In the stifling, airless depths between the four-and five-storey
insula
apartment blocks that filled the capital’s poorer areas life took on a frenzied desperation. Men and women fought each other over the dwindling stocks in the shops and streetside stalls, and the whole city seethed with fear and uncertainty. Either Nero had repealed the decree that prohibited civilians from carrying weapons or his supporters had decided they were safe to ignore it. Bands of thugs armed with cudgels and knives stood at every junction, unhindered by the Praetorians or vigiles, questioning or ‘arresting’ those who caught their eye. Anyone foolish enough to appear rich or even mildly prosperous was likely to come under suspicion. It was well known in the stews of the Subura and the tight-packed hovels on the slopes of the Collis Viminalis that the Emperor had been betrayed by the upper classes and the Senate. Dressed in the dusty work gear of a pair of itinerant builders Valerius and Serpentius had little to fear, and any keen-eyed
bully who questioned their disguise would be quickly dissuaded by the aura of sheer savagery that cloaked the former gladiator. As an extra precaution, Valerius had wrapped his wooden fist in the folds of a rugged cloth sack of the kind workers used to carry their heaviest tools. His companion carried a similar bag, which, from the way he handled it, held equipment of considerable weight.

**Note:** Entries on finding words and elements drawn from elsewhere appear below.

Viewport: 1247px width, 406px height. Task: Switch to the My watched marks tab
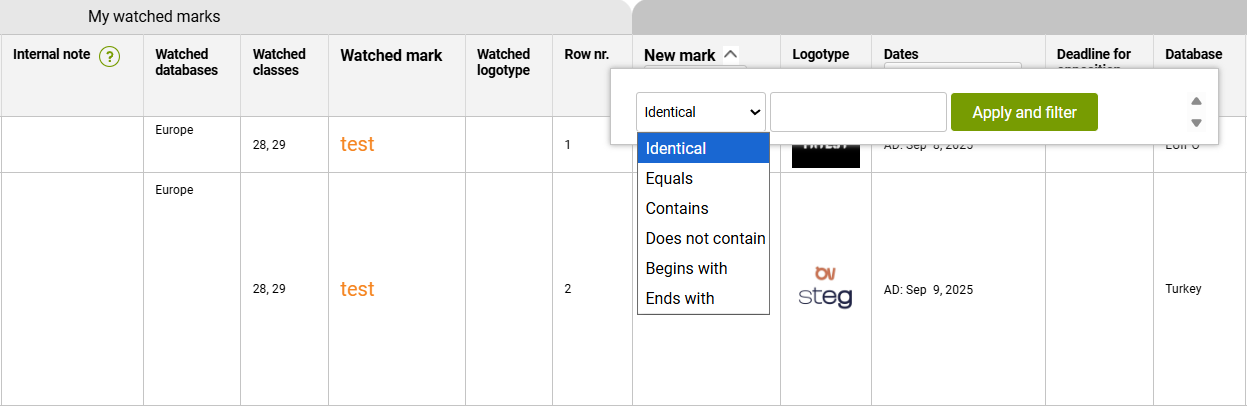pos(154,17)
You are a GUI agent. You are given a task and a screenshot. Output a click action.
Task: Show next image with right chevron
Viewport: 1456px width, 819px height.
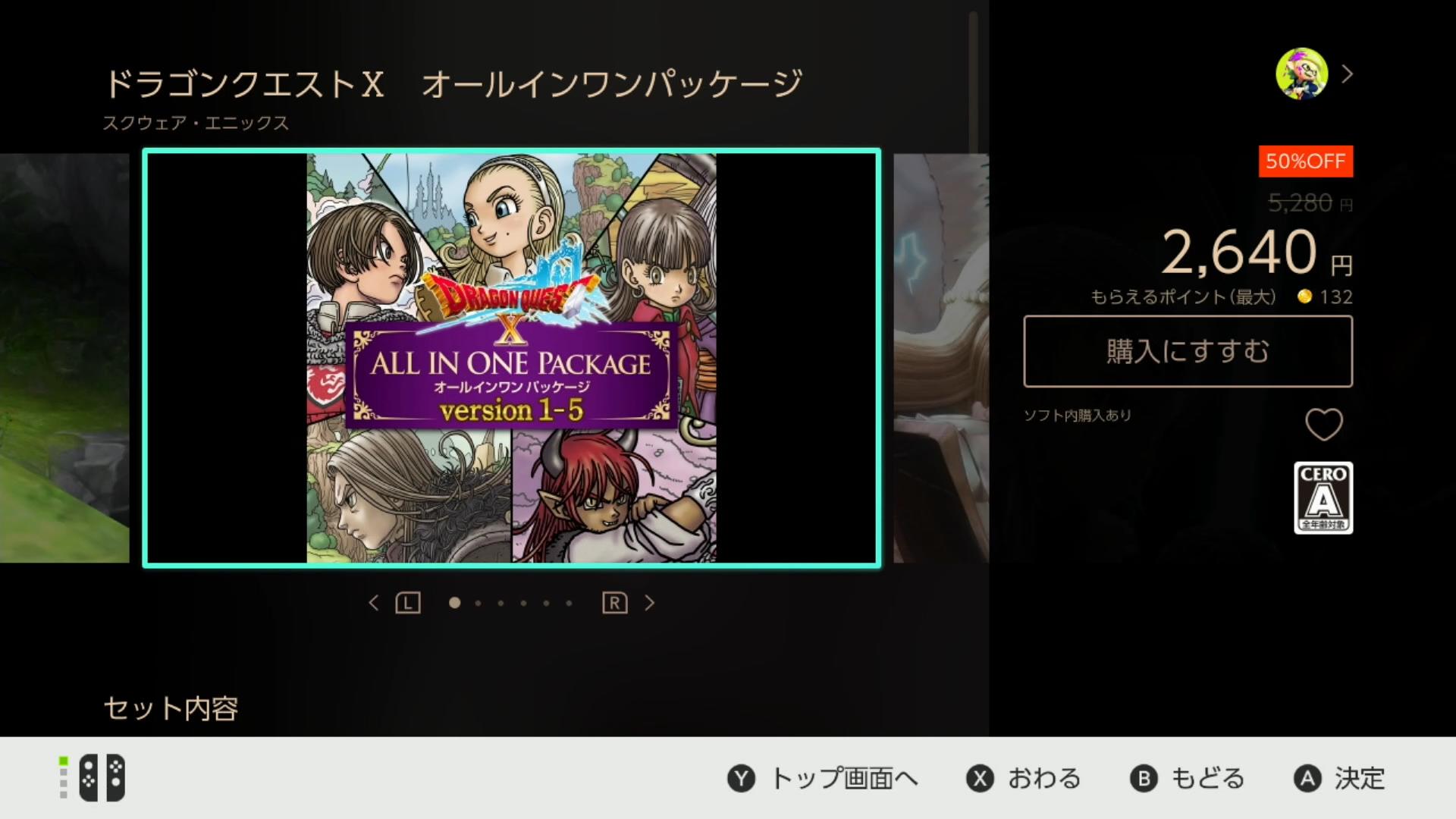pos(650,603)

Tigellinus had arranged temporary accommodation for them out by the city wall near the Porta Salutaris. It was typical of its type, two dusty rooms on the fourth floor of a creaking
insula
block, with water drawn from a pump in the yard and a night soil pot you emptied in the stinking drain that ran down the centre of the street. They discovered why it was so readily available when they woke before dawn to the terrified screams of pigs being led to slaughter in the pork market beyond the wall.